** EXERCISE OBJECTIVE **
The expected output is every record below, transcribed exactly, with the pictures left out.

Collected data
┌──
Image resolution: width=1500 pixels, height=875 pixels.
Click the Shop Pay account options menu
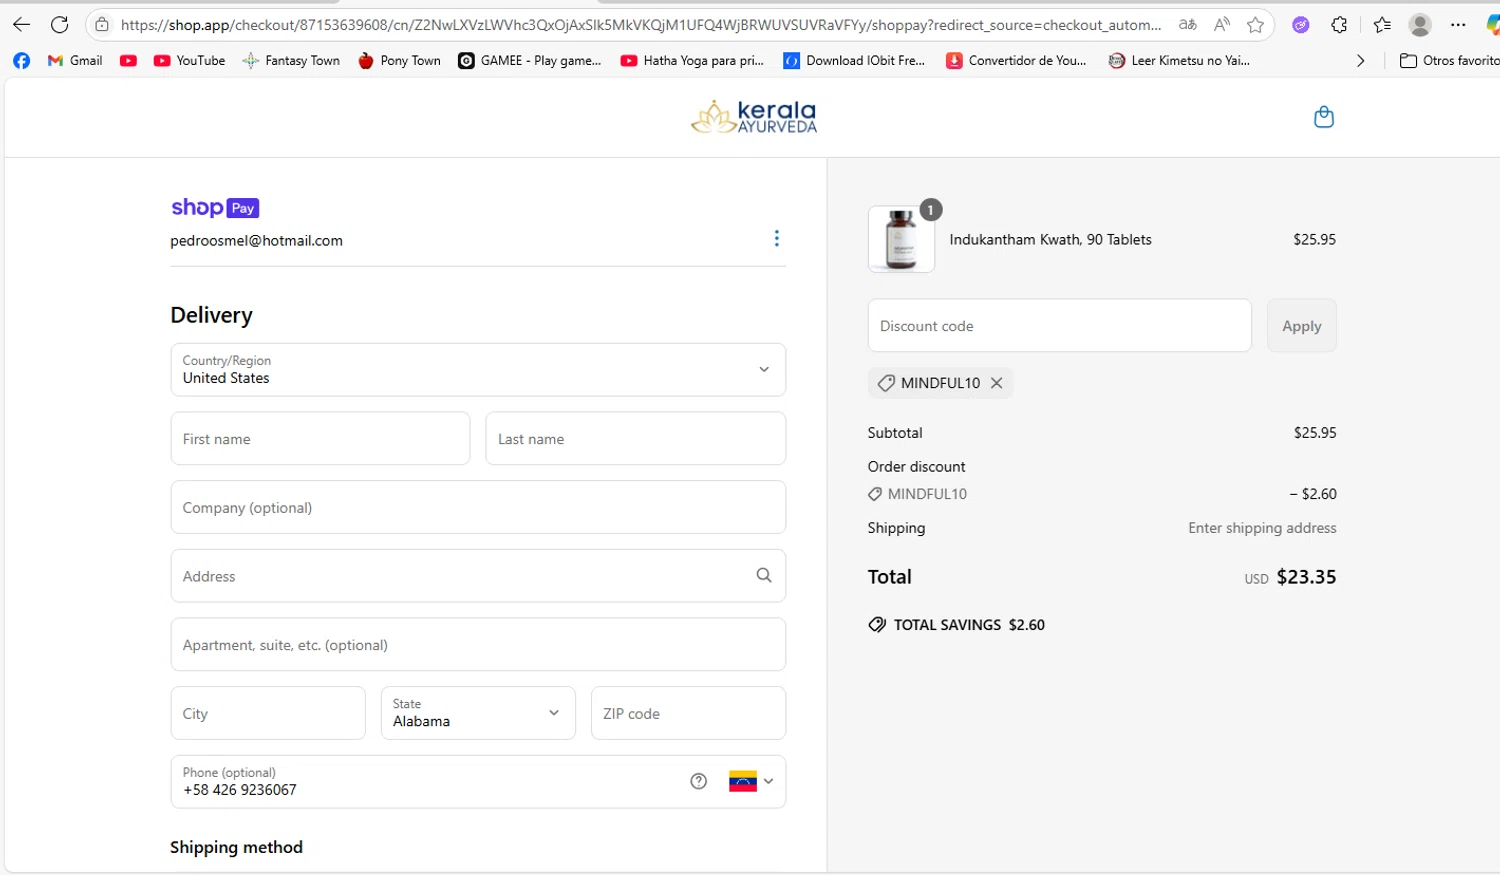776,238
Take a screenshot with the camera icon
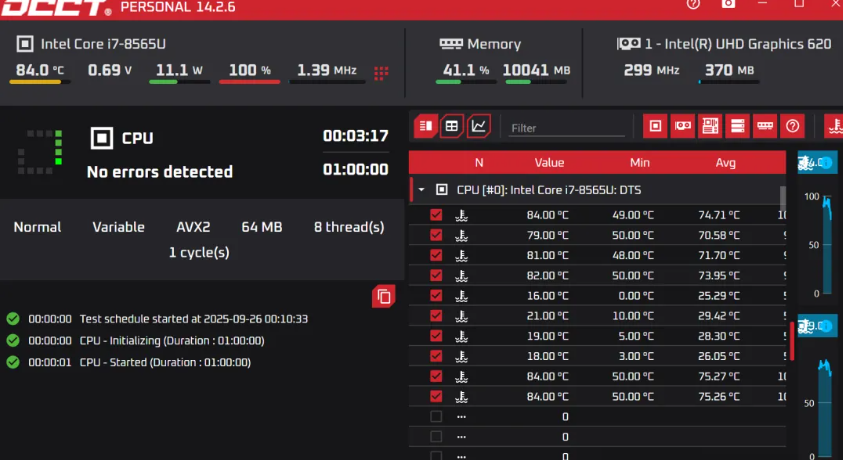 pos(729,4)
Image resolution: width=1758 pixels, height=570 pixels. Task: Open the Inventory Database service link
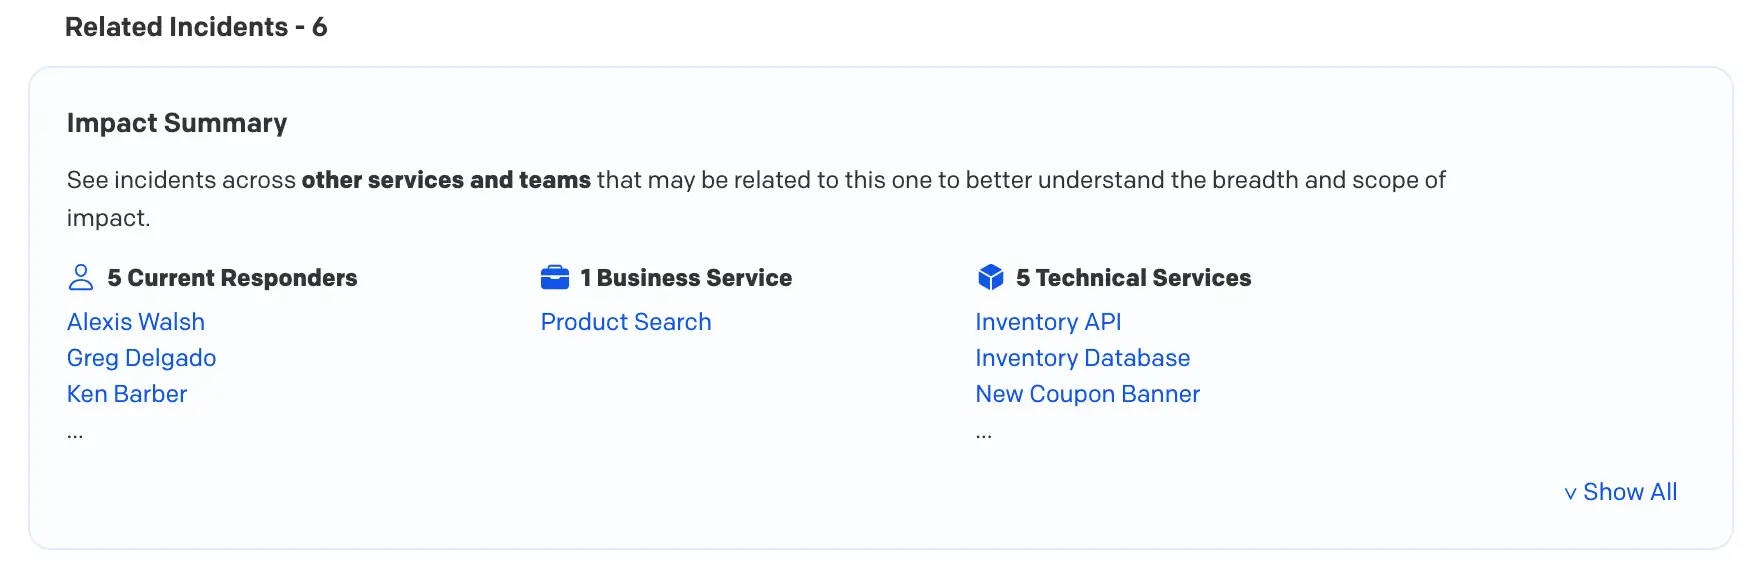tap(1083, 358)
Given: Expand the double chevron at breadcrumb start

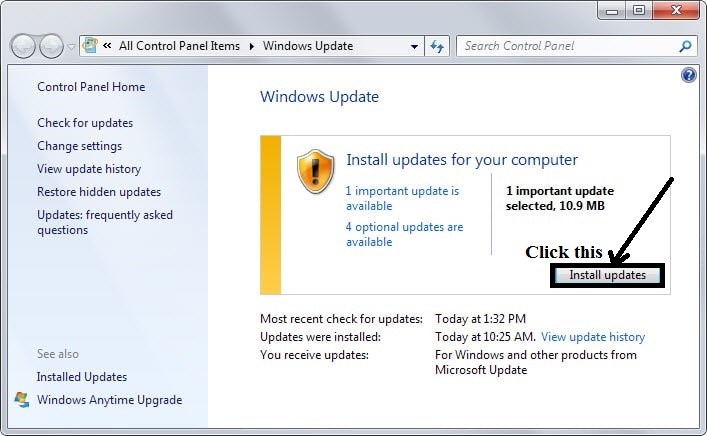Looking at the screenshot, I should click(106, 46).
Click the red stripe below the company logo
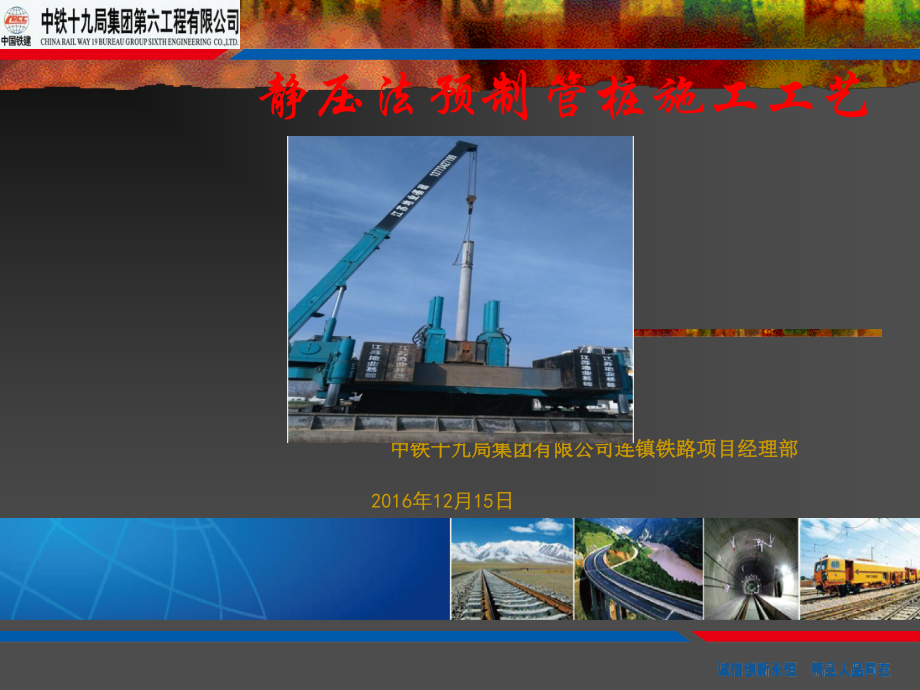This screenshot has height=690, width=920. click(111, 55)
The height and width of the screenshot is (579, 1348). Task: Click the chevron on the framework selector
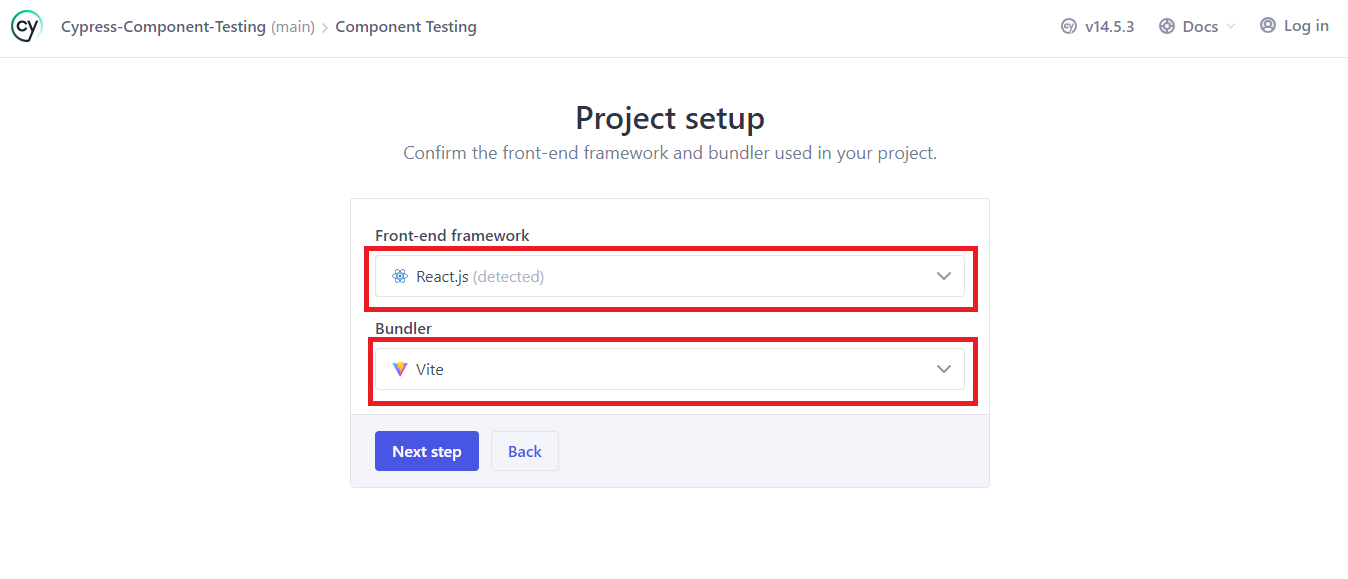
└──
** WRITTEN SOLUTION **
Image resolution: width=1500 pixels, height=875 pixels.
Click the Shop Pay account options menu
776,238
Take a screenshot with the camera icon
 pos(729,4)
Image resolution: width=1758 pixels, height=570 pixels. Task: Open the Inventory Database service link
tap(1083, 358)
Given: Expand the double chevron at breadcrumb start

Looking at the screenshot, I should click(106, 46).
Click the red stripe below the company logo
This screenshot has height=690, width=920. click(111, 55)
The height and width of the screenshot is (579, 1348). Task: Click the chevron on the framework selector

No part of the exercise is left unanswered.